*Testo della pagina*.
E la cosa continua, il “contagio” del virus ribelle che viene dalla Francia già si scorge oltre i suoi confini. Si è fatto strada in Belgio, in Olanda e ora in Polonia, in occasione del vertice sul clima a Katowice. In Egitto, il regime di Al Sisi ha proibito la vendita di gilets gialli in tutto il paese, come misura precauzionale, per evitare che l’esempio francese dilaghi anche da loro.

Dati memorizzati
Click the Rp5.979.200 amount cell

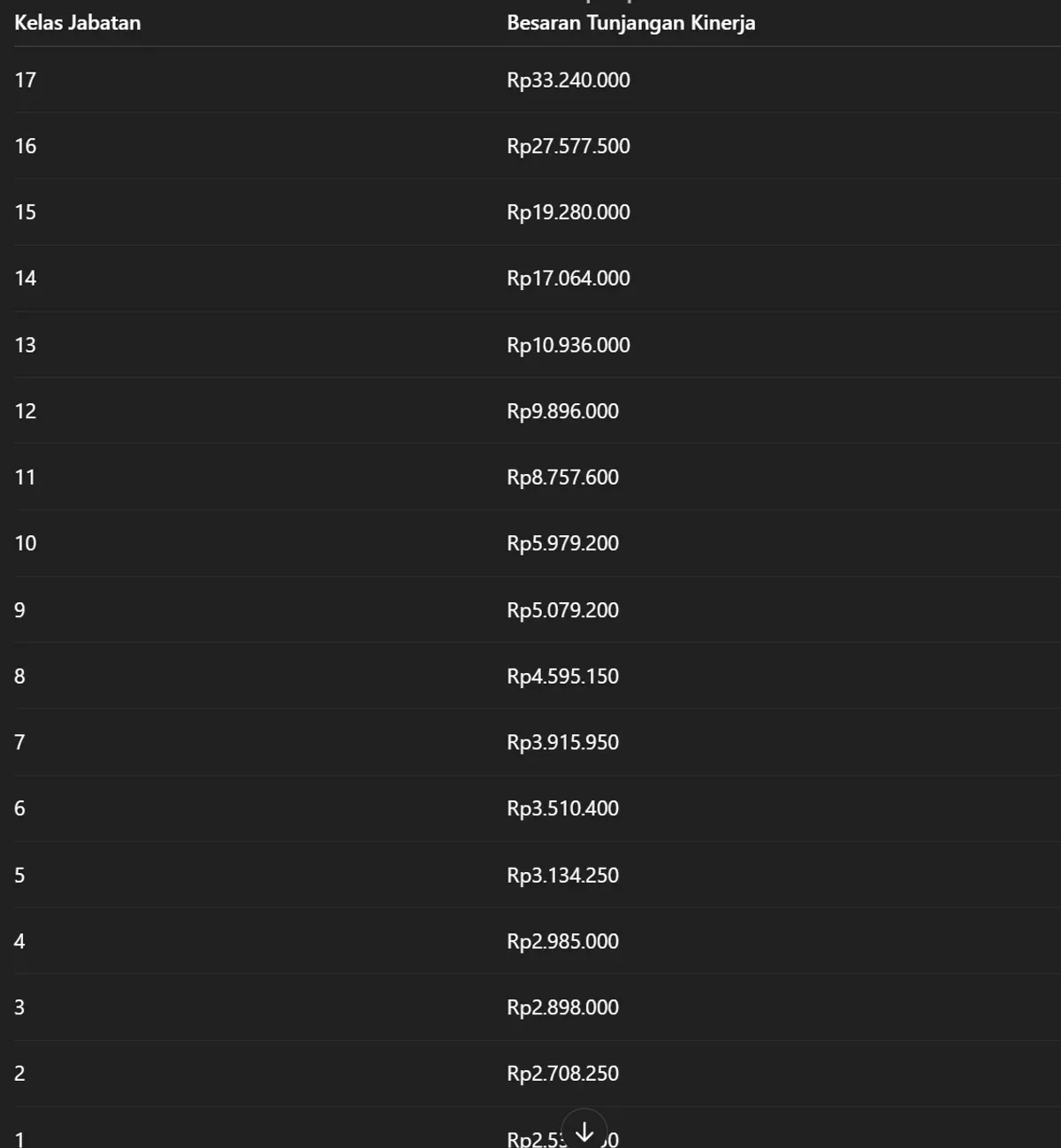[x=563, y=543]
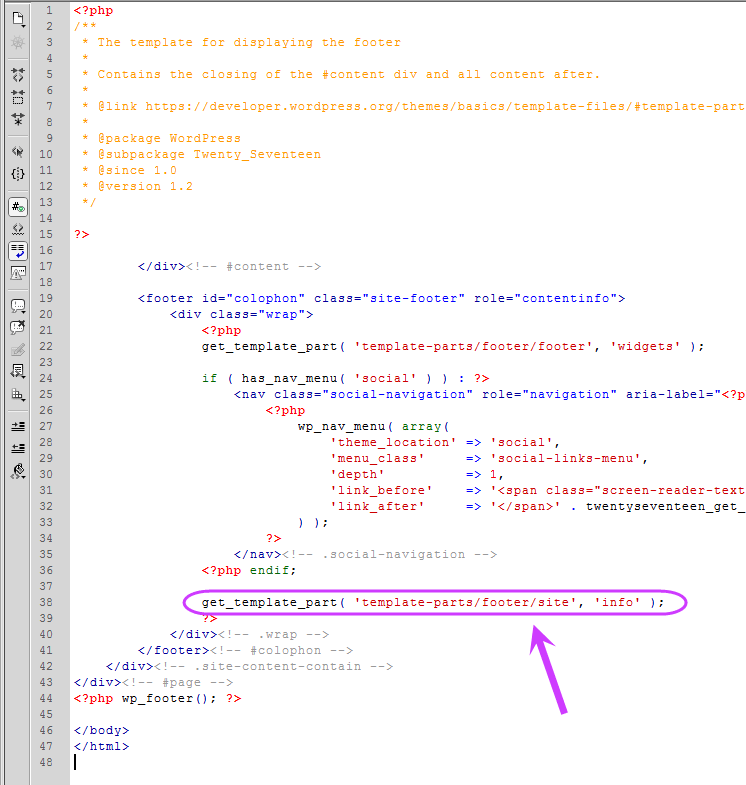Toggle Highlight Invalid Code button

[18, 229]
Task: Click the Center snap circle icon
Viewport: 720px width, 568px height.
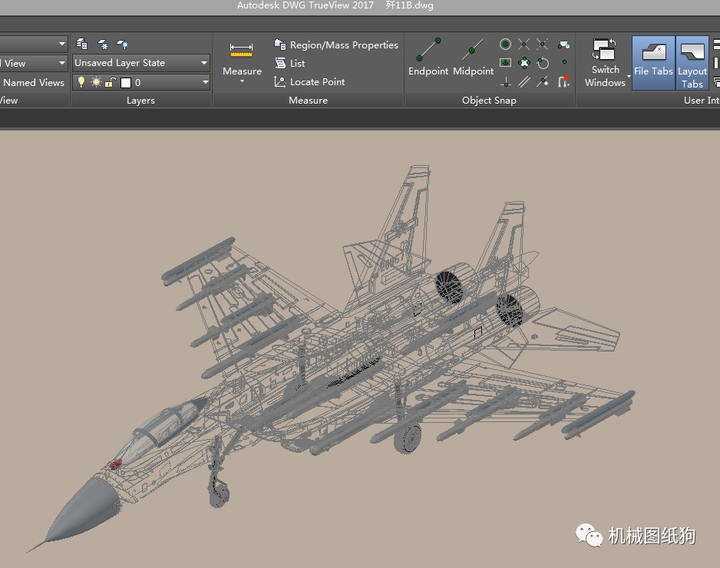Action: pyautogui.click(x=505, y=44)
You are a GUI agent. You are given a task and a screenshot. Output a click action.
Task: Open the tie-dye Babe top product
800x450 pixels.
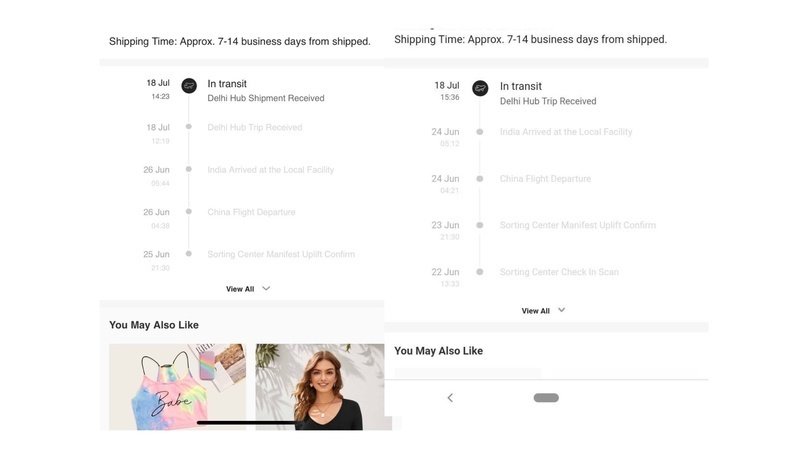click(x=177, y=387)
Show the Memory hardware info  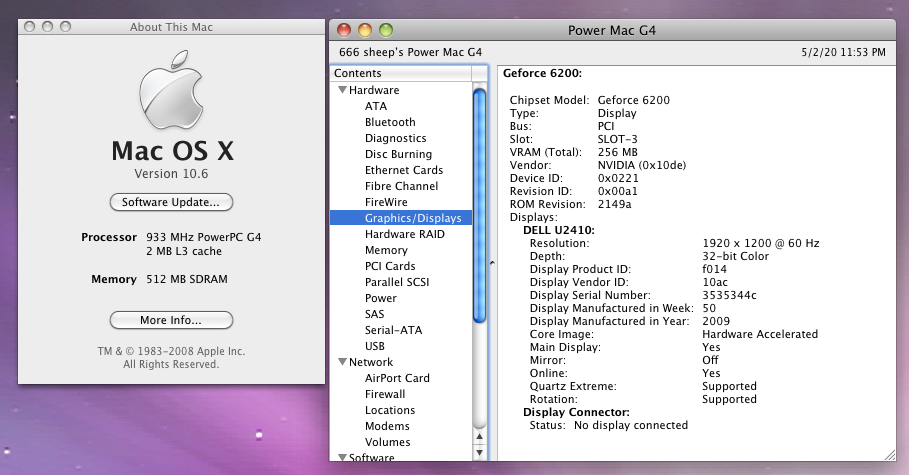386,250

*Il tuo compito*. Prosegui il testo sulla protesta dei gilet gialli, partendo subito dopo la sua ultima frase.

*Spazio risposta*.
La rivolta, di cui non si conoscono gli esiti, non è solo dovuta al prezzo del carburante. Si tratta di una protesta diffusa ma generalizzata, dalla composizione sociale molto eterogenea, contro la Francia dei ricchi e nella cui variegata agenda di rivendicazioni si intravvedono i contorni di un programma non solo post- ma chiaramente anti-neo-liberista. Ma ci sono anche altri contenuti che si riferiscono a una visione del mondo più tradizionale, di una Francia bianca, cristiana e nazionalista. Questo insieme eterogeneo di rivendicazioni, espresse in maniera disorganica, racchiude molteplici aspirazioni e richieste contraddittorie, prodotto di un’insorgenza improvvisa e inattesa di attivismo spontaneista, privo di direzione politica. Questo è un problema serio, perché tutta quell’enorme energia sociale rilasciata nelle strade di Francia potrebbe sia portare a conquiste rivoluzionarie sia naufragare in una regressione reazionaria.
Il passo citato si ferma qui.